LITR 5734: Colonial & Postcolonial Literature

Sample Student Final Exams 2008

Essay 1: Describe and evaluate your learning experience or learning curve (Objective 3 + others)


Corrie Manigold

Making the Self Strange

            As I reflect on the impact that this course has had on my intellectual progress over the past semester, I realize that one of the foremost benefits I have gained is a recognition of my own personal limitations. Having been previously exposed to post-colonial theory and literature in past coursework, I felt that I commenced  this course with something resembling a foundation upon which to build, and so approached the materials with little apprehension. As I now prepare to exit the course, my sense is that what I depart with, along with increased knowledge and exposure, is a better sense of how narrow my comprehension and field of vision was to begin with. With each novel or historical lecture, new blocks of knowledge have been incrementally added to the limited knowledge base already in my possession. Accordingly, I have been forced to step back and widen my intellectual gaze to simply take in the developing form of this new 'knowledge-structure', let alone analyze it. Though not always a comfortable exercise, I feel that the challenges precipitated by this class have indeed been beneficial.
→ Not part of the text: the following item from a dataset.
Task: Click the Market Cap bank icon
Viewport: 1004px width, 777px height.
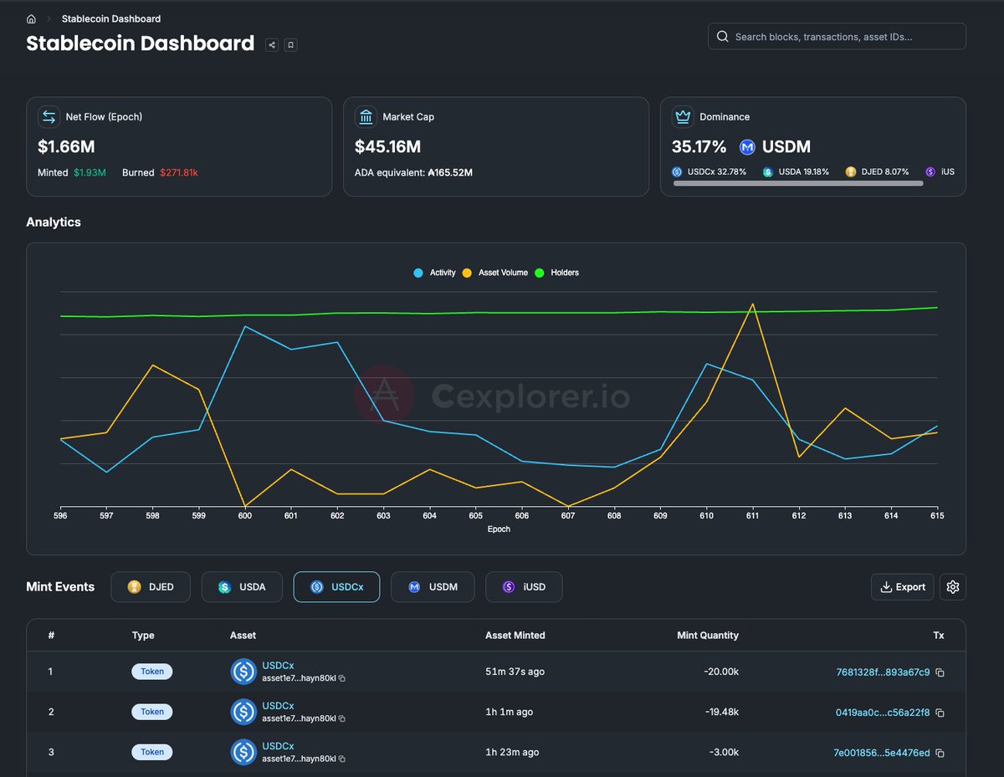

            Earlier in the semester I wrote my midterm with a framing that approached the course texts through 'self-other' encounters. 'The encounter' continues to work as a metaphor for this course, I believe, but at this juncture I perceive the idea in a different way. While surely as readers of literature we have benefited from the vicarious encounters with the fictitious 'other' (whose identity is subject to change depending on how we choose to read), I propose that this notion of encounter becomes most useful when inverted in another (perhaps unexpected) way to attempt a 'self-self' encounter—in other words, using the knowledge and perspective gained throughout this course to turn the mirror on ourselves. Just as poetry achieves the 'strangeness' of language, causing us to re-experience it afresh, I contend that the reading of these dialogic texts can effect a similar strangeness of our own cultural visage, if we are willing to ourselves become 'strange'.

            While I do not claim to have achieved any enlightened status of 'self-strange-making', toward the final portion of this class I began to catch a glimmer of the mere possibility, and so became interested by the idea. As a result of the need to step back, and yet further back still, to simply adjust to the of the scope of  ideas together with the cultural elements inherent to reading cross-cultural texts, I felt my gaze experiencing frequent and necessary oscillations as it struggled to find clarity of focus. Like any of the characters in our readings, what the introspective student truly reaps from this venture is increased self-knowledge. Just as Lucy's personal journey to live among a foreign people and culture that she conflates with her own intellectual and personal oppression leads her to the articulation of her most fundamental human needs--”I wish I could love someone so much I would die from it”--so also the student can discover in the press of disorienting information a similar statement of self-discovery, and similarly it begins with a recognition of lack. In my case, that statement would sound something like, “I am beginning to realize the great gap in my understanding of the interaction of the world's peoples and to more clearly see how culturally entrenched in Americanism I really am.” 

            A frequently raised theme during class lecture has been the difficulty for students to reconcile American ways of thinking with a more globally-tuned cognizance of world affairs. We have discussed how the American world-view tends to favor...well, the American world-view. Like the title character of Robinson Crusoe, or the Englishmen of Passage to India who always show preference to their countrymen over native peoples or even other Europeans, the American mode of thinking is most conducive to replication and the mass-production of more of the same. To recognize this, and to recognize how this tendency has become internalized in my own methods of thinking is the initial step toward increasing my intellectual field of view.

            By multiplying voices, as this course does through the inclusion of diverse texts with varying views, the possibilities are also multiplied. Through this course, we have been encouraged to entertain a multitude of viewpoints, challenged to reach through history and fiction to achieve new perspectives, and, of the greatest personal value to me, we have been offered an opportunity to eschew narcissism, step through the looking glass, and refocus our intellectual gaze upon the newest comer to the field of 'the other' —ourselves.